My pro editor hinted that Restraint has a lot of fanfic indulgences--long passages of the two characters essentially just gazing at and admiring each other (a reflection of the way fans gaze at the characters/actors). A little of that goes a long way in non-fandom storytelling. The explicit sex scenes could be a problem in pitching the novel to an agent, too.

Mostly, though, it's a question of pacing. As serially-posted fanfic, it had very forgiving readers who were eager for the next chapter. They were willing to overlook the slow/boring/flabby bits, and didn't mind that it ran to 900 pages. That won't work in New York. So I'm thinking of making it into a trilogy. Not sure I can pull it off, but it would be cool if I could.
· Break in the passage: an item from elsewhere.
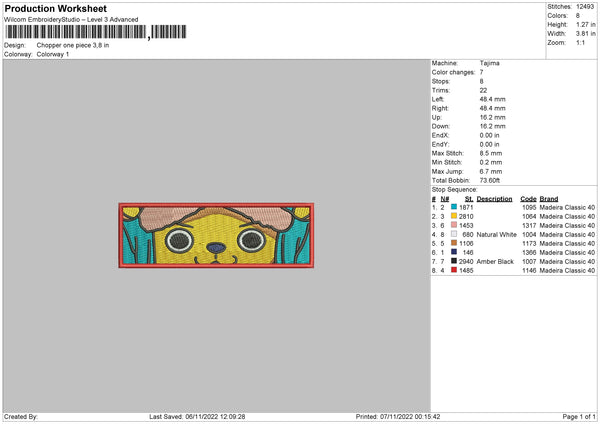600x424 pixels.
Task: Select the red thread swatch in stop 8
Action: pyautogui.click(x=455, y=270)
Just started outlining the three volumes today!
helenajust
Jul. 31st, 2014 09:34 am (UTC)
Pleased to see a post from you, and to hear about your writing! I discovered "Restraint" very late (had to put that in quotation marks or else it sounded like the confession of a personality defect). Consequently, I don't think I realised it was fanfic: which fandom was it?

Good luck with Novel B too.
emeraldsedai
Jul. 31st, 2014 08:51 pm (UTC)
LOL! Good point about putting it in quotes. Without quotes, I'm not sure I've discovered it yet!

Restraint as published on the AO3 falls broadly into the Real Person Fic section of the Supernatural fandom, but it's so AU that when I first posted it (the AO3 was very new), some people argued that it didn't belong there because it wasn't fanfiction at all.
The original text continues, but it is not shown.